There are just so many things wrong with these letters it's unbelievable. The MP suggest we pay for fertility treatment ourselves (well, duh! of course we would if we could! we're not all BMW owners). I don't particularly feel like divulging all our financial concerns to him, I mean, I think I've been pretty honest so far. Told him about our fertility problems for godsake.

Then there is the Minister of Health politely passing-the-buck back to the local health board. Who don't offer fertility services. Oh, yeah, and I consider it pretty insulting the way he has just parroted off some crap about FSH... there is nothing wrong with my FSH. Get with the picture and stop telling me useless pieces of information. It's so reassuring to know that when the clinic gets it wrong, you can't actually get results from the government, because "clinicians make the decisions". And who monitors them, eh??

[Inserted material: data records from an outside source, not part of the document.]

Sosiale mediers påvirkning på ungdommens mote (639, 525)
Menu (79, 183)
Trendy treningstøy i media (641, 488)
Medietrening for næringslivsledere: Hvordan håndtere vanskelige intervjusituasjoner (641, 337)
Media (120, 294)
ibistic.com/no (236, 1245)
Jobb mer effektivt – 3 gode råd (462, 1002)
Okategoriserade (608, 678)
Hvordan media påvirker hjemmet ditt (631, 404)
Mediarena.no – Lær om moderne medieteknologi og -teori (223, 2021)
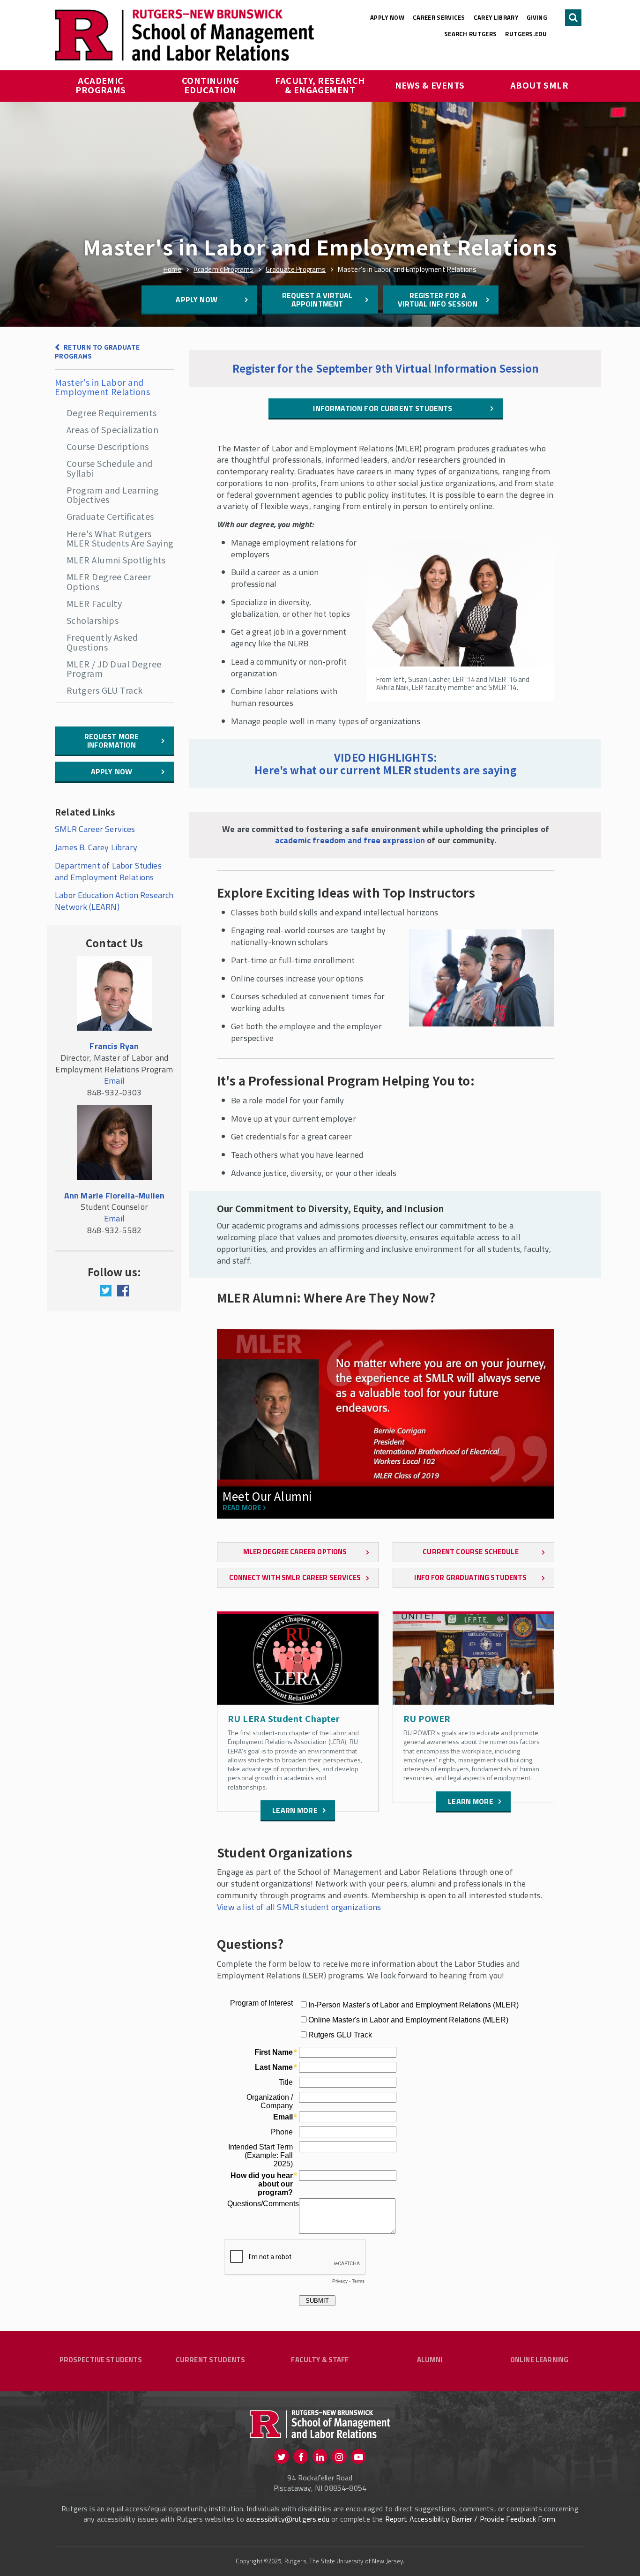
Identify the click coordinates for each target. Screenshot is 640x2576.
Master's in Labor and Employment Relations (102, 386)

And I especially like the way that no one has taken notice of the fact that there is actually more than one issue for us here:


  1. in our case, a 3 year wait is a penalty. We are being penalised for my husband having done the socially upstanding thing of having a vasectomy in his previous relationship. There is no medical reason for a 3 year wait (with unexplained infertility, waiting 3 years = 80% chance that the couple will have conceived naturally). In fact, for us it increases the chance of my having a child with Down's syndrome, or having complications, or dying in childbirth. (we will be eligible for public funding in September 2012, I will have clicked over 30yrs. We will still have an 18 month waiting list after that. The earliest I could become a Mum is 2014 or 2015, it may even be 2016. I better bloody have my flying car by then, cos that's the future.)
  2. the incredibly bad and uncaring way in which the Hamilton FA clinic has treated us, like we are second rate citizens
  3. the way the CPAC form is engineered against us, specifically designed to deny us the right to have a family. It is discriminatory. The points are not deducted for having a sterilisation, or something logical like that, which I could understand. No, the 30 (!) points we lost were because of a catch-22 situation where the have to engineer a "when did your infertility begin?" date, so they base it on the first time you saw a doctor for infertility. This totally discounts 7 years of my life where I've wished for a child.
  4. the CPAC form does not take the male-partner's age into account, only the female's. This is unfair and discriminatory. In our case it especially important as my husband and I have a significant age difference.
  5. How the Government did not accept the recommendations of the advisory panel, to set the CPAC threshold at 55 (which would mean we qualify) and instead set it at 65. Money. Always money. And since infertility in basically an invisible disease, there is no massive groundswell of support, say like for breast cancer, or diabetes.
  6. the way that the GP and then the OB/GYN both took our money and did loads of invasive tests, only to refer us to the fertility clinic at the very last minute, wasting valuable time. NZ patients are actually allowed to self-refer to fertility clinics. No one told us.
  7. The fertility clinic for insisting that I have an unnecessary operation, and the stupid OB/GYN for taking plenty of public health money to perform the operation.
  8. that there is no regulating body where I can take a complaint regarding the paperwork side of the fertility industry.
  9. the sheer injustice of the situation, how bloody unfair and illogical it is, how it's put my life on hold, how it invades my every waking moment :(
So Hubby and I have made a decision. We will make one last attempt with the letter-writing and shit. And then leave it. Because, honestly, no-one cares. I've been crying every night this week and it doesn't make anything better. I can write emails and letters to everyone until I'm blue in the face. But nothing is working. No one will help. Or no one can help. It's useless. But I will try one last time.

Please excuse my foul language. I am in a bad way.